Let the random variables X and Y represent input and output messages with a joint probability ${\displaystyle P(x,y)}$. Let e represent an occurrence of error; i.e., that ${\displaystyle X\neq {\tilde {X}}}$, with ${\displaystyle {\tilde {X}}=f(Y)}$ being an approximate version of ${\displaystyle X}$. Fano's inequality is

${\displaystyle H(X|Y)\leq H(e)+P(e)\log(|{\mathcal {X}}|-1),}$

where ${\displaystyle {\mathcal {X}}}$ denotes the support of X,

${\displaystyle H\left(X|Y\right)=-\sum _{i,j}P(x_{i},y_{j})\log P\left(x_{i}|y_{j}\right)}$

is the conditional entropy,

${\displaystyle P(e)=P(X\neq {\tilde {X}})}$

is the probability of the communication error, and

${\displaystyle H(e)=-P(e)\log P(e)-(1-P(e))\log(1-P(e))}$

is the corresponding binary entropy.

## Alternative formulation

Let X be a random variable with density equal to one of ${\displaystyle r+1}$ possible densities ${\displaystyle f_{1},\ldots ,f_{r+1}}$. Furthermore, the Kullback–Leibler divergence between any pair of densities cannot be too large,

${\displaystyle D_{KL}(f_{i}\|f_{j})\leq \beta }$ for all ${\displaystyle i\not =j.}$

Let ${\displaystyle \psi (X)\in \{1,\ldots ,r+1\}}$ be an estimate of the index. Then

${\displaystyle \sup _{i}P_{i}(\psi (X)\not =i)\geq 1-{\frac {\beta +\log 2}{\log r}}}$

where ${\displaystyle P_{i}}$ is the probability induced by ${\displaystyle f_{i}}$

## Generalization

The following generalization is due to Ibragimov and Khasminskii (1979), Assouad and Birge (1983).

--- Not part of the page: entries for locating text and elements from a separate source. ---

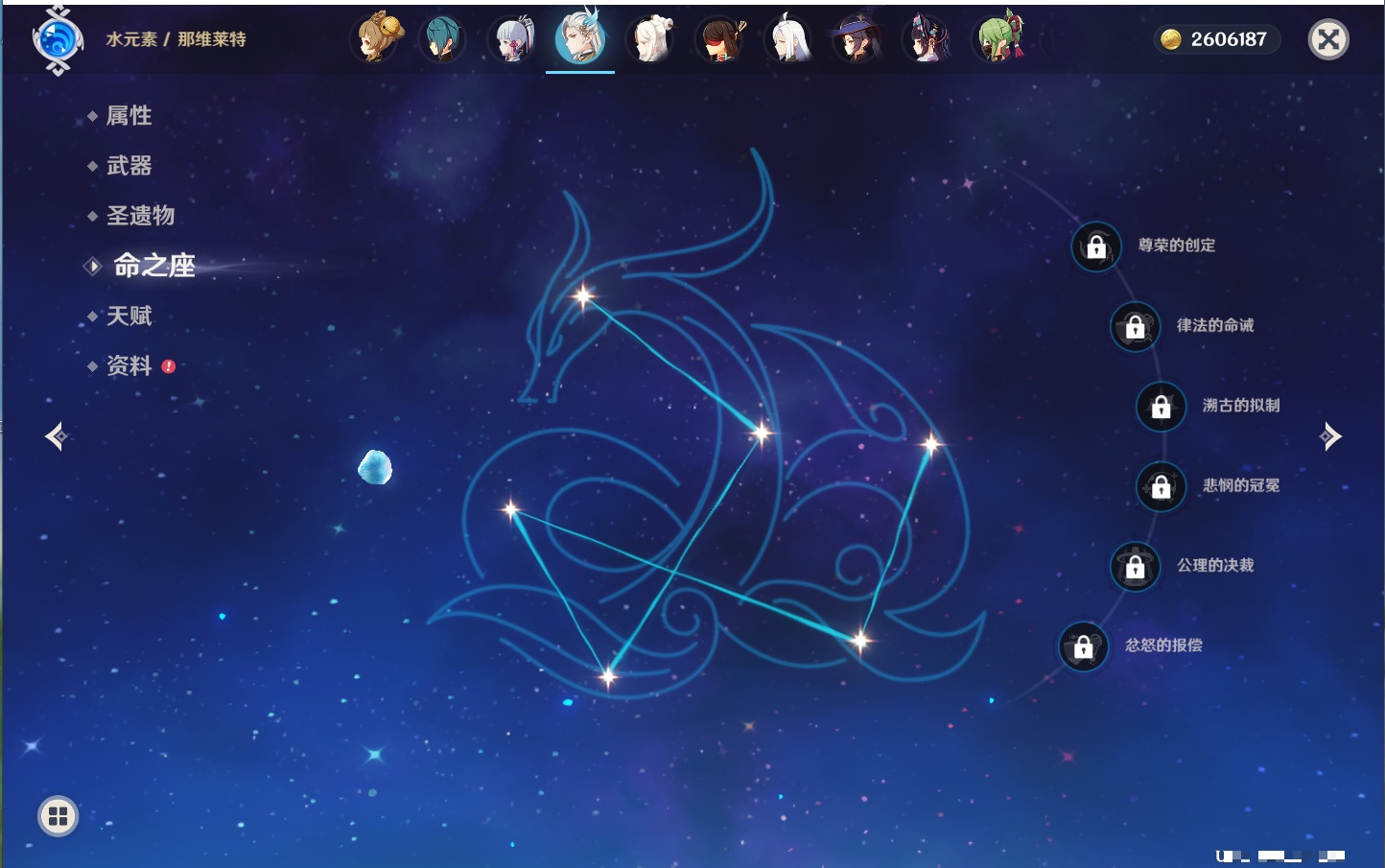Unlock the 尊荣的创定 constellation lock

coord(1096,246)
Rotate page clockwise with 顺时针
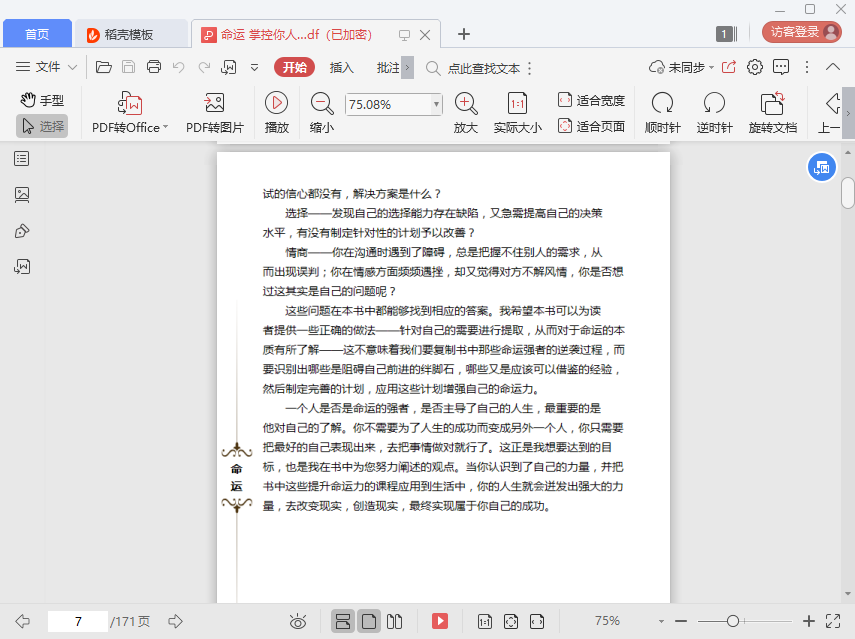 (x=662, y=103)
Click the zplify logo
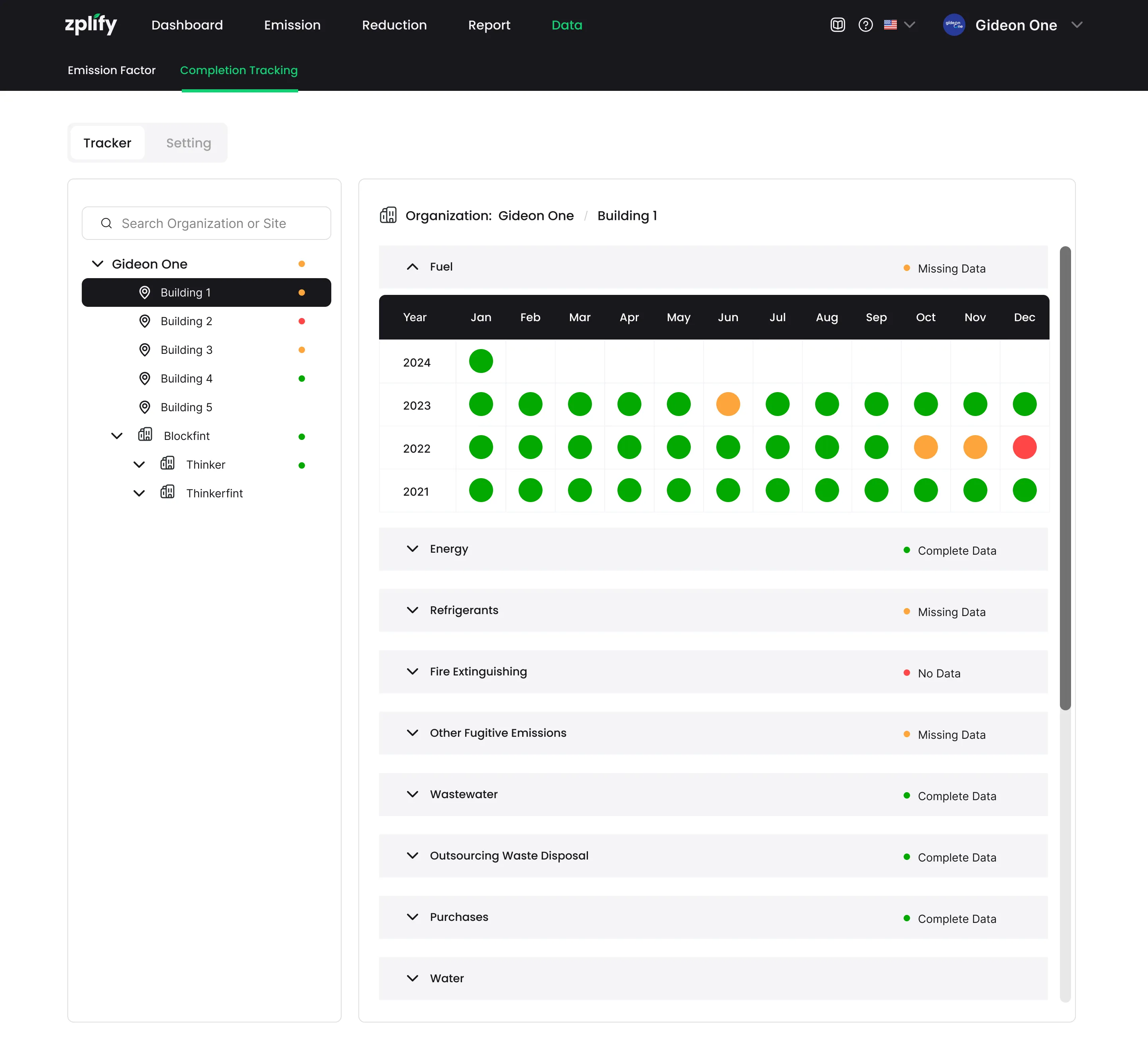1148x1048 pixels. tap(90, 24)
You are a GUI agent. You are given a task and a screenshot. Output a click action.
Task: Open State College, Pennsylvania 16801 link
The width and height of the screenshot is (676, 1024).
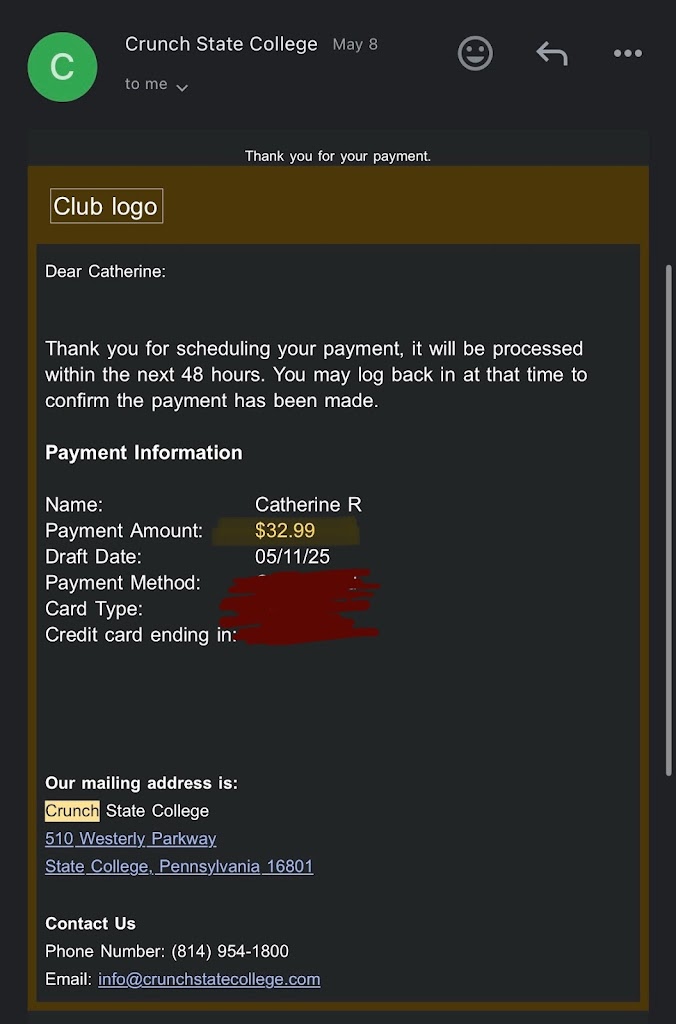coord(179,866)
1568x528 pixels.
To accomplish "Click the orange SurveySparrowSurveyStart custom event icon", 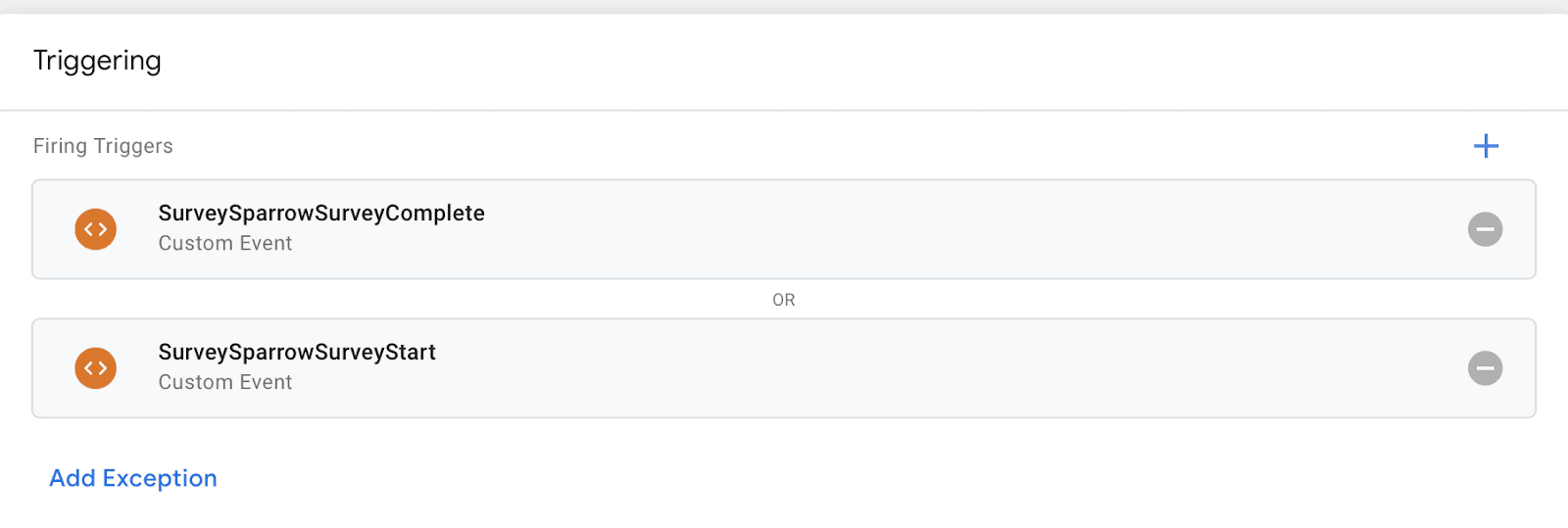I will (96, 368).
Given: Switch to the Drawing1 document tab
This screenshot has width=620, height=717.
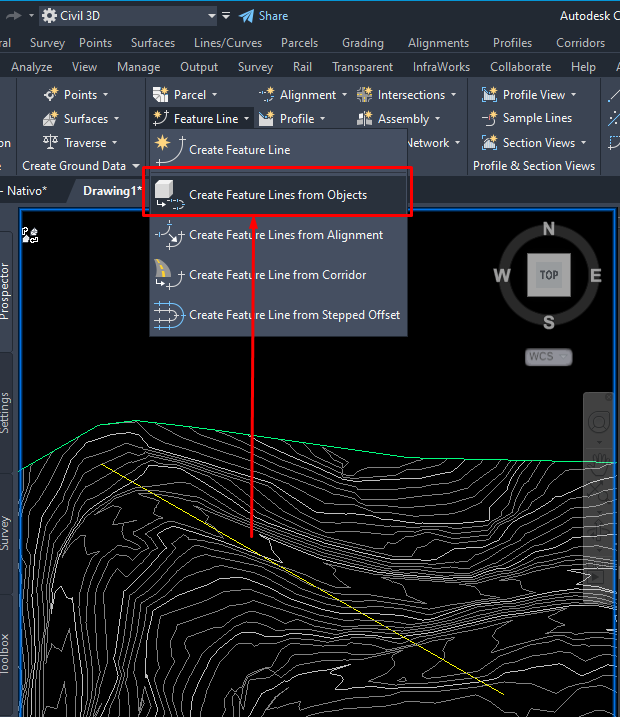Looking at the screenshot, I should (112, 191).
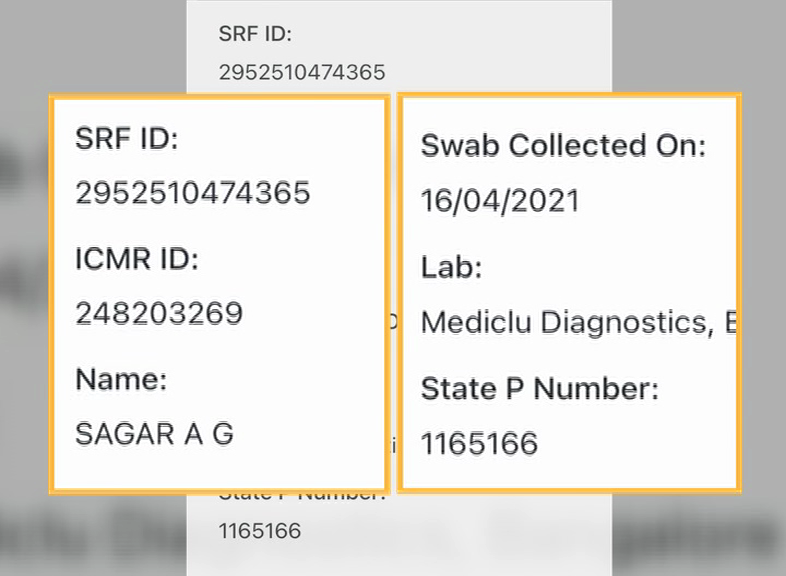Select 1165166 in the right highlighted box
The width and height of the screenshot is (786, 576).
click(x=480, y=444)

Let F be a class of densities with a subclass of r + 1 densities ƒθ such that for any θ ≠ θ

${\displaystyle \|f_{\theta }-f_{\theta '}\|_{L_{1}}\geq \alpha ,}$
${\displaystyle D_{KL}(f_{\theta }\|f_{\theta '})\leq \beta .}$

Then in the worst case the expected value of error of estimation is bound from below,

${\displaystyle \sup _{f\in \mathbf {F} }E\|f_{n}-f\|_{L_{1}}\geq {\frac {\alpha }{2}}\left(1-{\frac {n\beta +\log 2}{\log r}}\right)}$

where ƒn is any density estimator based on a sample of size n.